= Alfred Sands Pell =

American merchant (1786–1831)

Alfred Sands Pell (March 1, 1786 – April 28, 1831) was an American merchant who died at sea in 1831.

==Early life==
Pell was born in New York on March 1, 1786. He was the second son of the Quaker lumber and shipping merchant Benjamin Pell (c. 1750–1828) and Marianna (née Ferris) Pell (1757-1795), who married in 1778. Among his siblings were William Ferris Pell (husband of Mary Shipley); Gilbert Titus Pell (husband of Elizabeth Birkbeck, a daughter of Morris Birkbeck, and father of Morris Birkbeck Pell), a representative in the Illinois Legislature, later appointed United States envoy to Mexico in the 1850s; and Maria Pell (wife of Jacob T. Walden). His family were among the largest landowners along the Hudson River.

His paternal grandparents were Joshua Pell (son of Thomas Pell, 3rd Lord of Pelham Manor and grandson of Sir John Pell, 2nd Lord of Pelham Manor) and Phoebe (née Palmer) Pell (daughter of John Palmer). His maternal grandparents were John Ferris and Marianna (née Hunt) Ferris. His great-great grandfather, Lt Col John Pell (styled “Sir”) married Rachel Pinckney and was the nephew of the 1st Lord, Thomas Pell. In 1654, Thomas Pell signed a treaty with Chief Wampage and other Siwanoy Indian tribal members that granted him 50,000 acres (20,000 ha) of tribal land, including all or part of what is now The Bronx, and land to the west along Long Island Sound in what is now Westchester County, extending west to the Hutchinson River and north to Mamaroneck.

==Career==
Pell followed in his father's footsteps and became wealthy as a merchant with the family firm of Pells & Co., importers of mahogany and marble, an auction house, and, lastly, financiers.

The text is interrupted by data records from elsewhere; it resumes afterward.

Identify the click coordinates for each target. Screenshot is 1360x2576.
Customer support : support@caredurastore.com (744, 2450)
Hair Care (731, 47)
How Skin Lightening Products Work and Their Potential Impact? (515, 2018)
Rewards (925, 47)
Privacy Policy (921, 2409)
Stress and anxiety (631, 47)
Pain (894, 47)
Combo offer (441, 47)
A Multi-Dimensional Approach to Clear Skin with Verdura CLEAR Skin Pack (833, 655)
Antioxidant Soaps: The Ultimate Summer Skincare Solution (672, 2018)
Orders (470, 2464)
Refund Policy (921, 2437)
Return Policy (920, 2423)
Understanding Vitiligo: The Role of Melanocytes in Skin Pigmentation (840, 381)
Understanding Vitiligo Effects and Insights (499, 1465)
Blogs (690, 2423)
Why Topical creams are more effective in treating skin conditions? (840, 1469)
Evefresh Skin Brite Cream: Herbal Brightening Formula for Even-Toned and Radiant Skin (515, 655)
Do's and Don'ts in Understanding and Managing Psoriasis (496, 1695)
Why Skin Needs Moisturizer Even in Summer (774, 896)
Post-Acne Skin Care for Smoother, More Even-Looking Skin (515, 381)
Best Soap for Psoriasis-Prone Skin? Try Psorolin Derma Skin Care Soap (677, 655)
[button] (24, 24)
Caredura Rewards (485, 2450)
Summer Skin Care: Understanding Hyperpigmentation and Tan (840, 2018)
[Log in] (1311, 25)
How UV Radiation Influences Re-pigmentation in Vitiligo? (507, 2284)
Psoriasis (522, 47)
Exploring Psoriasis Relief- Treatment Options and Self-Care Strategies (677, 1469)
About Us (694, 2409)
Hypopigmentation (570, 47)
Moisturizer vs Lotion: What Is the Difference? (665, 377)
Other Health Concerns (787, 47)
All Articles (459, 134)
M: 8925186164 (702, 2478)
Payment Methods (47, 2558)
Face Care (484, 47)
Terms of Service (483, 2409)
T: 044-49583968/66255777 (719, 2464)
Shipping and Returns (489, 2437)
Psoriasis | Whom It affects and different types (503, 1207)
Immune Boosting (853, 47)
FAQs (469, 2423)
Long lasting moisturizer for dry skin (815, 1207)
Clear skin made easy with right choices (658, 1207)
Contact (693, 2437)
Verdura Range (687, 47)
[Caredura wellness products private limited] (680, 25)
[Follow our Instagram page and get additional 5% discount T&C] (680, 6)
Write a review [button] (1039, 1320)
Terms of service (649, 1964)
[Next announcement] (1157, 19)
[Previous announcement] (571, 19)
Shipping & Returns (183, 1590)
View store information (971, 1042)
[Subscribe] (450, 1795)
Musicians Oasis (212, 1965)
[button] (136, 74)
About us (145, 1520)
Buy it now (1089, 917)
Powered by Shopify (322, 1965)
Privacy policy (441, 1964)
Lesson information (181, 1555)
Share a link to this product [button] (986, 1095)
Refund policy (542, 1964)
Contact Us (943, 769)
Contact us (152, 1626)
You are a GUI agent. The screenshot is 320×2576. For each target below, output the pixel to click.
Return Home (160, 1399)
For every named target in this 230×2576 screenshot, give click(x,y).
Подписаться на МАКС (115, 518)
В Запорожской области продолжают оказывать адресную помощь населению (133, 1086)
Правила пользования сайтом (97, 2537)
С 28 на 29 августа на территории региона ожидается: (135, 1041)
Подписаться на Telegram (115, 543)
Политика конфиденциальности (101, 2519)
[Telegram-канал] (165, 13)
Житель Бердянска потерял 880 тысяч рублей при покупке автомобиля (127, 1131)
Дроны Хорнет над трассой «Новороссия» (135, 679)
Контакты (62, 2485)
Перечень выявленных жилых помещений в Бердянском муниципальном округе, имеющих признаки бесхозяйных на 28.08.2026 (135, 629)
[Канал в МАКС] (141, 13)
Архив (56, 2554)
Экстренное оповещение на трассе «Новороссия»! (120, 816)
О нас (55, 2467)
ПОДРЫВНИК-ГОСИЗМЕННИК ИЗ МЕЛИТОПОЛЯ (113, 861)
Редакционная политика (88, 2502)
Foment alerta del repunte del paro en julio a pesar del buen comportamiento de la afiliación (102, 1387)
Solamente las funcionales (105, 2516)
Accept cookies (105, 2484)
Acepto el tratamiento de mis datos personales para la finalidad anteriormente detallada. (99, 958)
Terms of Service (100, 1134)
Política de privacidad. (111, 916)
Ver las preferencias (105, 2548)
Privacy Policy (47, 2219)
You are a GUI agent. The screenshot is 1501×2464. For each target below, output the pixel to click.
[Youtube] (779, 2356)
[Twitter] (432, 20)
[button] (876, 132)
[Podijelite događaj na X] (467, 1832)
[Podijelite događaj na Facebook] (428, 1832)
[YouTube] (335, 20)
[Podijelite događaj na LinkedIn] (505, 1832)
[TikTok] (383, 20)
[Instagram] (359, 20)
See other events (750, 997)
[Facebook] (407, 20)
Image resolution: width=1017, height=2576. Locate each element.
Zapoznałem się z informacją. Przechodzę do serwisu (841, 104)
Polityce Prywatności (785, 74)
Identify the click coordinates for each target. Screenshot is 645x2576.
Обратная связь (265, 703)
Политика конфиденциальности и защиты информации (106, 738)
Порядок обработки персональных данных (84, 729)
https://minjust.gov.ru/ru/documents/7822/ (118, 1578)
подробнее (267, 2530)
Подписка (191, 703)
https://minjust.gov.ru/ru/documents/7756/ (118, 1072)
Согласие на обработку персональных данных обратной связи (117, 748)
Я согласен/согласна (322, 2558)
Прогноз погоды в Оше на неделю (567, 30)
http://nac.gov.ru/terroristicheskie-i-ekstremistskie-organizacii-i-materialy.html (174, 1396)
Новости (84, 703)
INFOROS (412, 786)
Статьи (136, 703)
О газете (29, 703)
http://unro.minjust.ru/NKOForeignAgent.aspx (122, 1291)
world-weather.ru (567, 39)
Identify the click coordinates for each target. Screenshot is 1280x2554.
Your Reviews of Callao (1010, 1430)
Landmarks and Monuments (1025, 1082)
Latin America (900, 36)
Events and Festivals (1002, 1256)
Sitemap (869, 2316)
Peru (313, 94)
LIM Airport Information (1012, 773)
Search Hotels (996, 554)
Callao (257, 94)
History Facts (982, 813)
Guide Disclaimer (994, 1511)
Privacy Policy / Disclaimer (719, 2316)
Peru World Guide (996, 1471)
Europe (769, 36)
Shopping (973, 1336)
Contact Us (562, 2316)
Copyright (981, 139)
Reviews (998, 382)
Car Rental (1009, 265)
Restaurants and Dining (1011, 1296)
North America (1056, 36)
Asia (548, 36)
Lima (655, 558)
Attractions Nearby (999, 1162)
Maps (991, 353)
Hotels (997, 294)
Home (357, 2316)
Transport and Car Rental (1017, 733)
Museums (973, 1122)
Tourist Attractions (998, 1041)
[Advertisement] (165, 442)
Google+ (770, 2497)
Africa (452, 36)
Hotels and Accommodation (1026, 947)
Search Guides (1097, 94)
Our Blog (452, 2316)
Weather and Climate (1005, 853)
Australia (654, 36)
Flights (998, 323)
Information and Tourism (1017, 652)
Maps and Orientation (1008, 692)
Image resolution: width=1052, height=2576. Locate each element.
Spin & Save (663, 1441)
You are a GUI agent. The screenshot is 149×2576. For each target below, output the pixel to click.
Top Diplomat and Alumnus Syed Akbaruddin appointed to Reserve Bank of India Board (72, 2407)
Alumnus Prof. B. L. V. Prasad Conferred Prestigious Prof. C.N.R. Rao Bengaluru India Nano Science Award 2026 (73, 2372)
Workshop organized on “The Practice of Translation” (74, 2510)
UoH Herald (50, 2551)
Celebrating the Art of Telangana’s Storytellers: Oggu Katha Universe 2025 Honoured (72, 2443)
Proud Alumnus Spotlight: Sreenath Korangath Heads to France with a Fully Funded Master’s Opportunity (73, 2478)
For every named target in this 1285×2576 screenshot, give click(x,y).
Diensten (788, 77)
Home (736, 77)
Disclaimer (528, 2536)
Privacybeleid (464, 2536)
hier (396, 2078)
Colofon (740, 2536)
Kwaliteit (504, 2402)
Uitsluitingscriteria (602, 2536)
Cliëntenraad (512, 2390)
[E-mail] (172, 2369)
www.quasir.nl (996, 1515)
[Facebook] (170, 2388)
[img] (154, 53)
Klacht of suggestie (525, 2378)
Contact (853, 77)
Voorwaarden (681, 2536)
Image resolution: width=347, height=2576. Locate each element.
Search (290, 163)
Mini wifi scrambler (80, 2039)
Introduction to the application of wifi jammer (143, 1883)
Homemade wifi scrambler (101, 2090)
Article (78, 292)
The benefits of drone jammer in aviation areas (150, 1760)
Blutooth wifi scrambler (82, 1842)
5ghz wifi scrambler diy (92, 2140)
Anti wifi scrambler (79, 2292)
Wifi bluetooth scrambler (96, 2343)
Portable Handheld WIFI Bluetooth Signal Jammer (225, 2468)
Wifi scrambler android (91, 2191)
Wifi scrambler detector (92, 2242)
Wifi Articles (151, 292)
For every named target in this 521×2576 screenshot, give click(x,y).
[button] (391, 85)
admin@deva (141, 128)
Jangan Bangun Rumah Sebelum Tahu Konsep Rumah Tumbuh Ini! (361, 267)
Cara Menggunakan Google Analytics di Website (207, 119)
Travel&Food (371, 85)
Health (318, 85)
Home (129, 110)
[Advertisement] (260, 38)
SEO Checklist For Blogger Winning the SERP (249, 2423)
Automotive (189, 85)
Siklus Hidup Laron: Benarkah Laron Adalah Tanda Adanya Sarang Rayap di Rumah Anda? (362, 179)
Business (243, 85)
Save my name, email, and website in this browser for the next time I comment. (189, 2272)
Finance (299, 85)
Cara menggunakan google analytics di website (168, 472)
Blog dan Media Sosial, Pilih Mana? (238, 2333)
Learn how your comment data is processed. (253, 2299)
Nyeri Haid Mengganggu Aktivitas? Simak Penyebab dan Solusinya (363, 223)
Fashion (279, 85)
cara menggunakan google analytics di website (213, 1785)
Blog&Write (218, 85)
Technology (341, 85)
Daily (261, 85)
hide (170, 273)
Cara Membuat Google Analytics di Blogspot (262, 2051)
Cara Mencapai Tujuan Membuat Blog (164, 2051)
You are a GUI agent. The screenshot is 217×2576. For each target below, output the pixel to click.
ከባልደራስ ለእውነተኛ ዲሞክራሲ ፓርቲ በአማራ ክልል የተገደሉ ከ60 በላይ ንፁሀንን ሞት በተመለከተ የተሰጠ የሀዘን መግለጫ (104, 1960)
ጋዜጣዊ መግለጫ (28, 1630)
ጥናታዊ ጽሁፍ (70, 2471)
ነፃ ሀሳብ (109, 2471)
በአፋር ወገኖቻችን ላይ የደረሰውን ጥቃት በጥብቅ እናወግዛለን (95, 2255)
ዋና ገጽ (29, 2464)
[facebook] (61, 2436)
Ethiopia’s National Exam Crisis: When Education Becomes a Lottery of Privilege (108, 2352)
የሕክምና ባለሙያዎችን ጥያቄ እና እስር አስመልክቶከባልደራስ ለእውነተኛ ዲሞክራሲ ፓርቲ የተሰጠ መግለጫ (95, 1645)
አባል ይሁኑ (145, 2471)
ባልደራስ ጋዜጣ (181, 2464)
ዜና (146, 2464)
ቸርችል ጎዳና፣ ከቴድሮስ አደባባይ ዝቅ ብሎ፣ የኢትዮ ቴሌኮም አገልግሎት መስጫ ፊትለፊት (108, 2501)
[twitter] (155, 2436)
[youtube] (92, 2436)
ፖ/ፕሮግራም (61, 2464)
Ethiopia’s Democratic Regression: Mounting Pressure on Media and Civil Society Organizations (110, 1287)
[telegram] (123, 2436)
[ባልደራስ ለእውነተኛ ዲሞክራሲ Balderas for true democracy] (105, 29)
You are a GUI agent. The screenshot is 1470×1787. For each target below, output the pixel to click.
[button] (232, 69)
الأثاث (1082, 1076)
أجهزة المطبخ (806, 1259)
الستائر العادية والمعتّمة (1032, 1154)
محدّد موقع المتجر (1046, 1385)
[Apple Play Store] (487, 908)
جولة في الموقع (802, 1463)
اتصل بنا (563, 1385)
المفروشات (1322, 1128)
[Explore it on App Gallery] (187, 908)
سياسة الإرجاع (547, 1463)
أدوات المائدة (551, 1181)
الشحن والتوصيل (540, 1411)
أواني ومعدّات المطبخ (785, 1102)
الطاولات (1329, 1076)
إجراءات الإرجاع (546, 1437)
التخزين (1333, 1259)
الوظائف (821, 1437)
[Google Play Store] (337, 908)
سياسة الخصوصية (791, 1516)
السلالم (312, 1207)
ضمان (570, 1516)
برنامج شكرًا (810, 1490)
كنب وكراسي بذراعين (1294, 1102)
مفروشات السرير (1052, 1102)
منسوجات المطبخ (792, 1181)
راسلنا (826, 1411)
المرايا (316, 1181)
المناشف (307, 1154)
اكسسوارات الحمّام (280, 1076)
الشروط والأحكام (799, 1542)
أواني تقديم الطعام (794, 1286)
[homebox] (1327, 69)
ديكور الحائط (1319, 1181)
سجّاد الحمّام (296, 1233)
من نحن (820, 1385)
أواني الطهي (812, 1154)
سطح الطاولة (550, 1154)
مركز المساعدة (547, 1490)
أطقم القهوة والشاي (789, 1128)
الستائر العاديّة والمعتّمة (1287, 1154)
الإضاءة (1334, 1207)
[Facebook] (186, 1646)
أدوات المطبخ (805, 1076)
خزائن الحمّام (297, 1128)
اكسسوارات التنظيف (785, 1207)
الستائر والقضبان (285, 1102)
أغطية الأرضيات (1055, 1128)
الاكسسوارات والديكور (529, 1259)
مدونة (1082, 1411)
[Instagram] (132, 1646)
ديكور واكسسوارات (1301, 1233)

In 1827, Pell purchased a 114-acre estate in Esopus on the Hudson River, just north of Esopus Island, from John Johnston Cameron and at the same time a 143-acre tract on the Hudson at the northern end of what is now West Park. Upon his death, his eldest son Robert Livingston Pell inherited these estates.

==Personal life==
Pell was married to Adelia Duane (1765–1860), a daughter of Mary (née Livingston) Duane (the eldest surviving daughter of Robert Livingston, 3rd Lord of Livingston Manor) and James Duane, a signer of the Articles of Confederation, first post-colonial Mayor of New York City, and first Judge of the United States District Court for the District of New York. Adelia's sister, Mary Duane, was the wife of Gen. William North, and another sister, Sarah Duane, was the wife of geologist and geographer George William Featherstonhaugh. Together, Adelia and Alfred were the parents of:

- Robert Livingston Pell (1811–1880), who married Maria Louisa Brinckerhoff, a daughter of James Lefferts Brinckerhoff and granddaughter of Robert Troup, in 1837.
- James Duane Pell (1813–1881), who married his cousin, Sophia Gertrude (1815–1885), daughter of William Ferris Pell, in 1838.
- John Augustus Pell (1816–1894), who married Susan Marie Field (1827–1893).
- George Washington Pell (1820–1896), American Consul to the Rhenish provinces, who married Mary Bruen (d. 1890).
- Richard Montgomery Pell (1822–1882), who married Frances Mary Jones (1839–1930), a daughter of Samuel T. Jones. After his death, she married Louis Thurston Hoyt, the eldest son of Jesse Hoyt.

Pell died at sea on April 28, 1831, and was buried at Green-Wood Cemetery in Brooklyn. His widow died in 1860.

===Legacy===
Pell Street in present-day Chinatown, Manhattan, was named for the lane which ran to Joshua Pell’s farm and abattoir.